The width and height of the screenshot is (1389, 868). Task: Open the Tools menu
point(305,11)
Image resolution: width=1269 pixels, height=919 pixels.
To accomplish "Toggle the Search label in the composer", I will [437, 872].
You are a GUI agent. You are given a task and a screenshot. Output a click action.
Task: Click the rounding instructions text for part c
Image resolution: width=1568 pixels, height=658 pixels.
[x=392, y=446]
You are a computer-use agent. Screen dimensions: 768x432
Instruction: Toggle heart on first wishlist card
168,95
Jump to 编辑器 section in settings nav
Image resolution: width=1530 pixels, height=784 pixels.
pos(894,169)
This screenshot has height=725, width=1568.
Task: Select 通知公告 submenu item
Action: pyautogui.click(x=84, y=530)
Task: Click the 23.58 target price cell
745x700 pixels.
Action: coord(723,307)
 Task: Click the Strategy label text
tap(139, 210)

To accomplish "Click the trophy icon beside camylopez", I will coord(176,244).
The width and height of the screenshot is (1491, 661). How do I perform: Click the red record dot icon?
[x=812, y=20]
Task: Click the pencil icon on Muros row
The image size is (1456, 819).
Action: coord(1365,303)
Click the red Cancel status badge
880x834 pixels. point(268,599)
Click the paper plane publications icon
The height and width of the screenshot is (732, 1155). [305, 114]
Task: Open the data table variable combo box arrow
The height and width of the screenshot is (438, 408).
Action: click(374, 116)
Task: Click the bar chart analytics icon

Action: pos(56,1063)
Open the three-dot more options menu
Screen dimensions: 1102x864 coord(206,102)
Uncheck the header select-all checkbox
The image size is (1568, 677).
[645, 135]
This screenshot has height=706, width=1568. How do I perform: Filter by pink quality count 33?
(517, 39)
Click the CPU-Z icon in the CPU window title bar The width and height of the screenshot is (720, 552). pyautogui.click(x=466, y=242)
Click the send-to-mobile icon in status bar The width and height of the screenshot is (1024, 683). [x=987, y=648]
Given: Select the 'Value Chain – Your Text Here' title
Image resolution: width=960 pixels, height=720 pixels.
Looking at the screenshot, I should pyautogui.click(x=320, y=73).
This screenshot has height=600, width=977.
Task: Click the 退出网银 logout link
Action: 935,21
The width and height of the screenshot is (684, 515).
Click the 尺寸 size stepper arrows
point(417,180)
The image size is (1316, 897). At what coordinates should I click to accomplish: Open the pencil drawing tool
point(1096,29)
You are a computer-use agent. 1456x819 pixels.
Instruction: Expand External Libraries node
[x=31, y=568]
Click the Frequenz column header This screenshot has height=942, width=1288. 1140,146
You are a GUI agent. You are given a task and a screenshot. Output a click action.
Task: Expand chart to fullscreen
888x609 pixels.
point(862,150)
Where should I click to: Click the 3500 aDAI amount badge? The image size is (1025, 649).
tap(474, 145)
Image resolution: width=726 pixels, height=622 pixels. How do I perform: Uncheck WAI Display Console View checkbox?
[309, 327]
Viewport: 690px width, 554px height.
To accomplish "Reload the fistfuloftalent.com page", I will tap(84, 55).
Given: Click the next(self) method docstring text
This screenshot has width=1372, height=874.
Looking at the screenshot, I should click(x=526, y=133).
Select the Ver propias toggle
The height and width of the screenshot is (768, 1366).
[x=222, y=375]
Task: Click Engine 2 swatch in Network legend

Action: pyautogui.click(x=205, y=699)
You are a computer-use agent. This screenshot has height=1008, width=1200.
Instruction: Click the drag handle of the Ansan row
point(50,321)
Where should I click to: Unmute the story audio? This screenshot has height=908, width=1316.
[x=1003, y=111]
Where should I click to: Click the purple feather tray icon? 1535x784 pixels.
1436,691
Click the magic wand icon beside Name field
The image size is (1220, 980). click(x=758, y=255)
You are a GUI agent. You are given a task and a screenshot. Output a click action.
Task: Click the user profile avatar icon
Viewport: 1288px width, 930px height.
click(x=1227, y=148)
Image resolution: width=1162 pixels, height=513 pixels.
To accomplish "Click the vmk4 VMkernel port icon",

● ● ●

▶ DIRECTIONS FOR THIS TASK
Reproduce the material above verbatim, line for line.

▶ TASK OUTPUT
The width and height of the screenshot is (1389, 868). Task: Open the Tools menu
point(305,11)
Image resolution: width=1269 pixels, height=919 pixels.
To accomplish "Toggle the Search label in the composer", I will [437, 872].
You are a GUI agent. You are given a task and a screenshot. Output a click action.
Task: Click the rounding instructions text for part c
Image resolution: width=1568 pixels, height=658 pixels.
[x=392, y=446]
You are a computer-use agent. Screen dimensions: 768x432
Instruction: Toggle heart on first wishlist card
168,95
Jump to 编辑器 section in settings nav
Image resolution: width=1530 pixels, height=784 pixels.
pos(894,169)
This screenshot has height=725, width=1568.
Task: Select 通知公告 submenu item
Action: pyautogui.click(x=84, y=530)
Task: Click the 23.58 target price cell
745x700 pixels.
Action: coord(723,307)
 Task: Click the Strategy label text
tap(139, 210)

To accomplish "Click the trophy icon beside camylopez", I will coord(176,244).
The width and height of the screenshot is (1491, 661). How do I perform: Click the red record dot icon?
[x=812, y=20]
Task: Click the pencil icon on Muros row
The image size is (1456, 819).
Action: coord(1365,303)
Click the red Cancel status badge
880x834 pixels. point(268,599)
Click the paper plane publications icon
The height and width of the screenshot is (732, 1155). [305, 114]
Task: Open the data table variable combo box arrow
The height and width of the screenshot is (438, 408).
Action: click(374, 116)
Task: Click the bar chart analytics icon

Action: pos(56,1063)
Open the three-dot more options menu
Screen dimensions: 1102x864 coord(206,102)
Uncheck the header select-all checkbox
The image size is (1568, 677).
[645, 135]
This screenshot has height=706, width=1568. How do I perform: Filter by pink quality count 33?
(517, 39)
Click the CPU-Z icon in the CPU window title bar The width and height of the screenshot is (720, 552). pyautogui.click(x=466, y=242)
Click the send-to-mobile icon in status bar The width and height of the screenshot is (1024, 683). [x=987, y=648]
Given: Select the 'Value Chain – Your Text Here' title
Image resolution: width=960 pixels, height=720 pixels.
Looking at the screenshot, I should pyautogui.click(x=320, y=73).
This screenshot has height=600, width=977.
Task: Click the 退出网银 logout link
Action: 935,21
The width and height of the screenshot is (684, 515).
Click the 尺寸 size stepper arrows
point(417,180)
The image size is (1316, 897). At what coordinates should I click to accomplish: Open the pencil drawing tool
point(1096,29)
You are a computer-use agent. 1456x819 pixels.
Instruction: Expand External Libraries node
[x=31, y=568]
Click the Frequenz column header This screenshot has height=942, width=1288. 1140,146
You are a GUI agent. You are given a task and a screenshot. Output a click action.
Task: Expand chart to fullscreen
888x609 pixels.
point(862,150)
Where should I click to: Click the 3500 aDAI amount badge? The image size is (1025, 649).
tap(474, 145)
Image resolution: width=726 pixels, height=622 pixels. How do I perform: Uncheck WAI Display Console View checkbox?
[309, 327]
Viewport: 690px width, 554px height.
To accomplish "Reload the fistfuloftalent.com page", I will tap(84, 55).
Given: Click the next(self) method docstring text
This screenshot has width=1372, height=874.
Looking at the screenshot, I should click(x=526, y=133).
Select the Ver propias toggle
The height and width of the screenshot is (768, 1366).
[x=222, y=375]
Task: Click Engine 2 swatch in Network legend

Action: pyautogui.click(x=205, y=699)
You are a computer-use agent. This screenshot has height=1008, width=1200.
Instruction: Click the drag handle of the Ansan row
point(50,321)
Where should I click to: Unmute the story audio? This screenshot has height=908, width=1316.
[x=1003, y=111]
Where should I click to: Click the purple feather tray icon? 1535x784 pixels.
1436,691
Click the magic wand icon beside Name field
The image size is (1220, 980). click(x=758, y=255)
You are a GUI agent. You are given a task and a screenshot. Output a click action.
Task: Click the user profile avatar icon
Viewport: 1288px width, 930px height.
click(x=1227, y=148)
Image resolution: width=1162 pixels, height=513 pixels.
To accomplish "Click the vmk4 VMkernel port icon",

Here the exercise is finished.